Customer for himself/herself and his/her successors and assignees shall indemnify, defend and hold Owner, its successors, assigns, owners and affiliates harmless from and against any claims, demands, liabilities and damages (including, but not limited to, attorney’s fees and court costs) arising out of or in connection with any environmental contaminations or pollution to the Facility or hazardous substance resulting from Customer’s storage of the Vehicle at the Facility. The obligation of this provision shall survive the expiration or termination of this Agreement.
CUSTOMER, FOR HIMSELF/HERSELF/ITSELF AND FOR AND ON BEHALF OF ITS AGENTS, REPRESENTATIVES, EMPLOYEES, ATTORNEYS, INSURERS, HEIRS, EXECUTORS, ADMINISTRATORS, BENEFICIARIES, SUCCESSORS, ASSIGNS AND OTHER PRIVIES AND EACH OF THEM (COLLECTIVELY, THE “RELEASING PARTIES”), HEREBY WAIVES, REMISES, RELEASES, HOLDS HARMLESS AND FOREVER DISCHARGES OWNER AND ITS PRESENT AND FORMER PARENT COMPANIES, SUBSIDIARIES, AND AFFILIATED COMPANIES, AND ALL OF THEIR RESPECTIVE PREDECESSORS, SUCCESSORS, ASSIGNS, AND OTHER PRIVIES, AND THEIR FORMER AND CURRENT INSURERS, ATTORNEYS, ACCOUNTANTS, REPRESENTATIVES, OFFICERS, DIRECTORS, SHAREHOLDERS, EMPLOYEES, AND/OR AGENTS (COLLECTIVELY, THE “RELEASED PARTIES”) FROM AND AGAINST ANY AND ALL CLAIMS, ACTIONS, CAUSES OF ACTION, SUITS, PROCEEDINGS, CONTRACTS, JUDGMENTS, DAMAGES, ACCOUNTS, RECKONINGS, EXECUTIONS, AND LIABILITIES WHATSOEVER OF EVERY NAME AND NATURE WHICH THE RELEASING PARTIES, OR ANY OF THEM, HAVE OR MAY HAVE AGAINST THE RELEASED PARTIES, OR ANY OF THEM, WHETHER IN CONTRACT, IN TORT OR OTHERWISE, WHETHER KNOWN OR UNKNOWN, WHETHER OR NOT WELL FOUNDED IN FACT OR IN LAW, AND WHETHER AT LAW, IN EQUITY, OR OTHERWISE, INCLUDING WITHOUT LIMITATION ANY WHICH COMPRISE OR ARE RELATED TO THIS AGREEMENT, AND ANY EVENTS, OCCURRENCES, ACTS OR TRANSACTIONS RELATING HERETO AND ANY AND ALL DISPUTES OR ACTIONS ARISING OUT OF OR ORIGINATING THEREFROM OCCURRING DURING THE TERM OF THIS AGREEMENT. CUSTOMER ACKNOWLEDGES THAT HE/SHE IS AWARE THAT HE/SHE MAY HEREAFTER DISCOVER CLAIMS PRESENTLY UNKNOWN OR SUSPECTED, OR FACTS IN ADDITION TO OR DIFFERENT FROM THOSE WHICH HE/SHE NOW KNOWS OR BELIEVES TO BE TRUE, RELATING TO THIS AGREEMENT. NEVERTHELESS, IT IS THE INTENTION OF CUSTOMER TO FULLY, FINALLY AND FOREVER RELEASE ALL SUCH MATTERS ARISING DURING THE TERM HEREOF.

------------------------------------

### Given request 1
In the agreement excerpt, which two costs does the indemnity clause name as included in the damages?
### Given request 2
Repeat the passage of the agreement excerpt that begins at the words "Customer for himself/herself" and stops after "termination of this Agreement.".

(Data for locating words and elements)
------------------------------------

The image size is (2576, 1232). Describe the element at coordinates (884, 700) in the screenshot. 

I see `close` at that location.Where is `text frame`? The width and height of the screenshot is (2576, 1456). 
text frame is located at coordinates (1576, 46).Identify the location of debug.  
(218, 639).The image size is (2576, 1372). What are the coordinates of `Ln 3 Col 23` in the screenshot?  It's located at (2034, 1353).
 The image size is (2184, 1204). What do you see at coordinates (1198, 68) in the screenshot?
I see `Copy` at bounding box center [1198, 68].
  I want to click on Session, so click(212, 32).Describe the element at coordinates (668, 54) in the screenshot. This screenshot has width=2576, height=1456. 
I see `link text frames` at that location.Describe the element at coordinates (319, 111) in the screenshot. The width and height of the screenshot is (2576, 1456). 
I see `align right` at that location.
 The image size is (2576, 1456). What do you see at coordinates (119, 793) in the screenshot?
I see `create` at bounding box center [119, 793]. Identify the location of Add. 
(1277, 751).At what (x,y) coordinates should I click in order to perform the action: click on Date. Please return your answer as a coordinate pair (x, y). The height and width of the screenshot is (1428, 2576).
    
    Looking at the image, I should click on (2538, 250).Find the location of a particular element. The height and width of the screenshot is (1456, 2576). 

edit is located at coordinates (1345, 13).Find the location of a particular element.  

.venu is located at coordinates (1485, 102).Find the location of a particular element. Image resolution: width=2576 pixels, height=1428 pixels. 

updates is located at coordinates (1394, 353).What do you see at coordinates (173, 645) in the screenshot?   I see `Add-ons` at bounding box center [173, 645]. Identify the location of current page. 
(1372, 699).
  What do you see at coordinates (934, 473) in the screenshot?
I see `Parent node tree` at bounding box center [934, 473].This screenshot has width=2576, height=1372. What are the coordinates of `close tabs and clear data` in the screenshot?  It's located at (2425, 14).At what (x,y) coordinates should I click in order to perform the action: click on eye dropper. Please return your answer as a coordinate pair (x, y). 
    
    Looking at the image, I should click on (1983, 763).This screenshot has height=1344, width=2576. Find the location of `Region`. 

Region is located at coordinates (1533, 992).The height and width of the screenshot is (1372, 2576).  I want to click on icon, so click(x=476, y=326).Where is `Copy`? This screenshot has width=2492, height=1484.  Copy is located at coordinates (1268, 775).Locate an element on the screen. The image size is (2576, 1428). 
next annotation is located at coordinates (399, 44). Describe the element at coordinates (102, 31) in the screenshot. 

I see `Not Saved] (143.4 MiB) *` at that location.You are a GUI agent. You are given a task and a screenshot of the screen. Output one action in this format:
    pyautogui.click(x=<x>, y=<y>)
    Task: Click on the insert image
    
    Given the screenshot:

------------------------------------

### Worked answer 1
Attorney's fees and court costs.

### Worked answer 2
Customer for himself/herself and his/her successors and assignees shall indemnify, defend and hold Owner, its successors, assigns, owners and affiliates harmless from and against any claims, demands, liabilities and damages (including, but not limited to, attorney’s fees and court costs) arising out of or in connection with any environmental contaminations or pollution to the Facility or hazardous substance resulting from Customer’s storage of the Vehicle at the Facility. The obligation of this provision shall survive the expiration or termination of this Agreement.